> _WHAT IS NEEDED_:
No pictures belong in the copy. Set down exactly the lines from the one that contains "The image size is (650, 946)." through the end of the data.

Excerpts from a dataset
=== Begin Enclosure ===

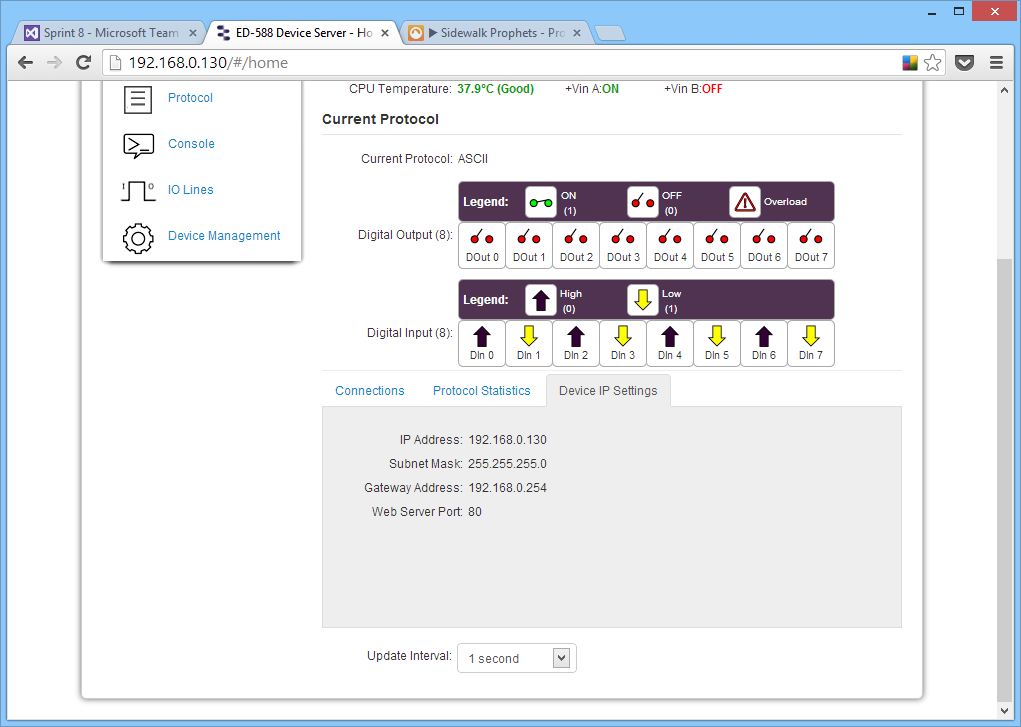Open the Update Interval dropdown

(516, 658)
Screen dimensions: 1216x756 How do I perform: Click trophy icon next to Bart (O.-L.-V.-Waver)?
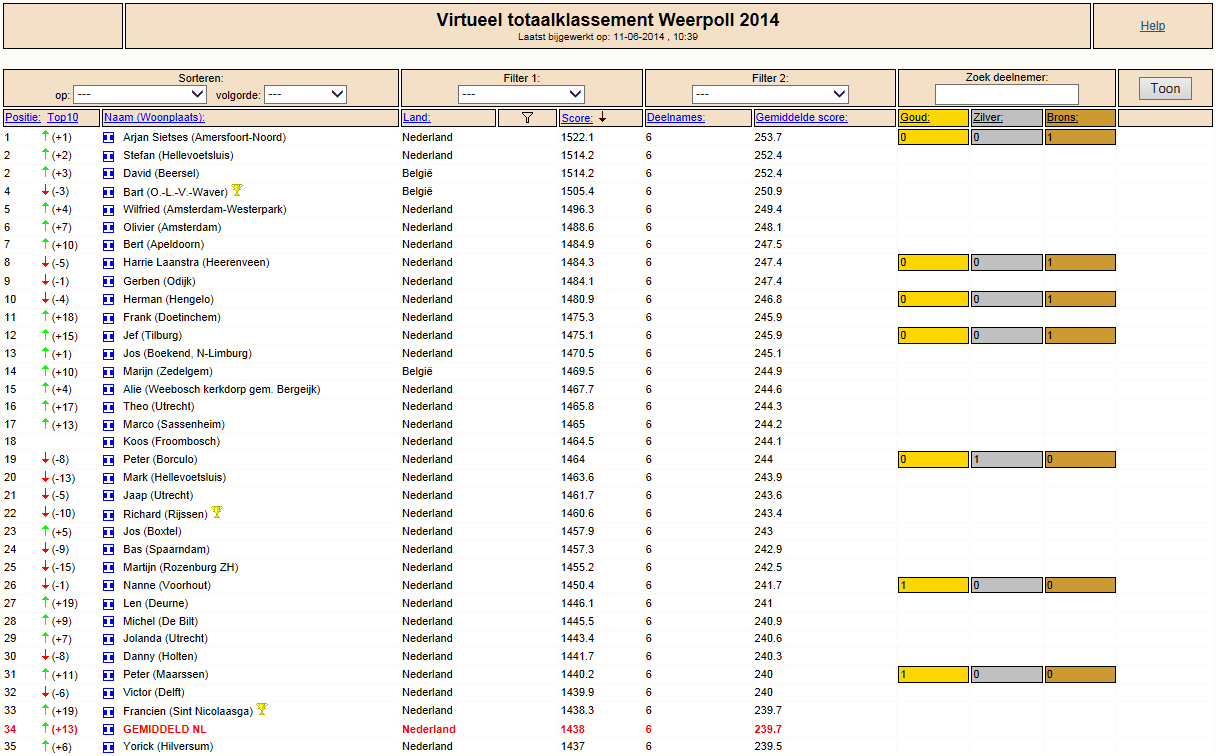tap(237, 190)
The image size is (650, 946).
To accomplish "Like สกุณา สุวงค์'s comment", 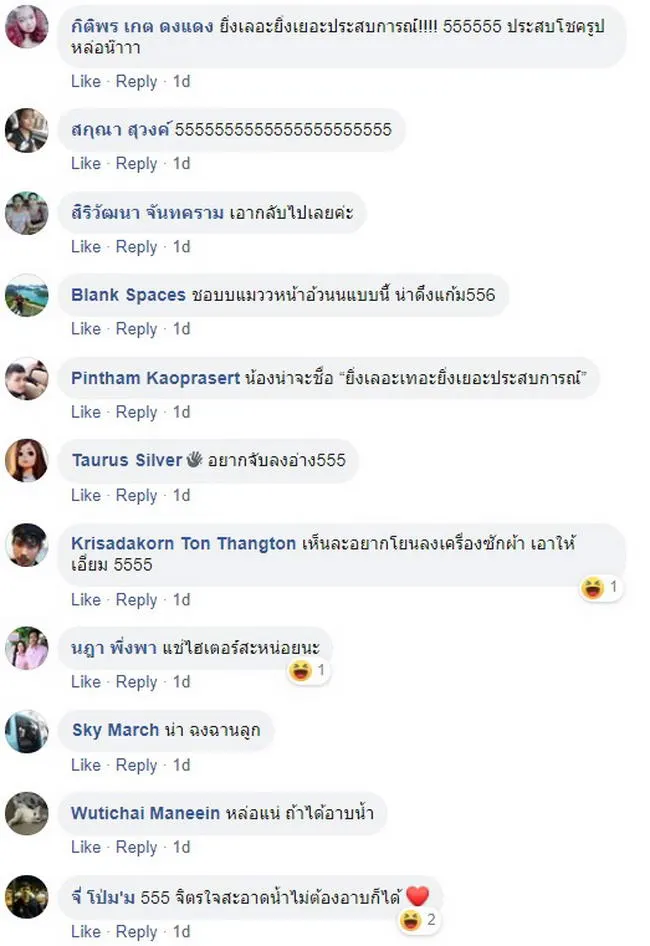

=== End Enclosure ===

> _ANSWER_:
The image size is (650, 946).
To accomplish "Like สกุณา สุวงค์'s comment", 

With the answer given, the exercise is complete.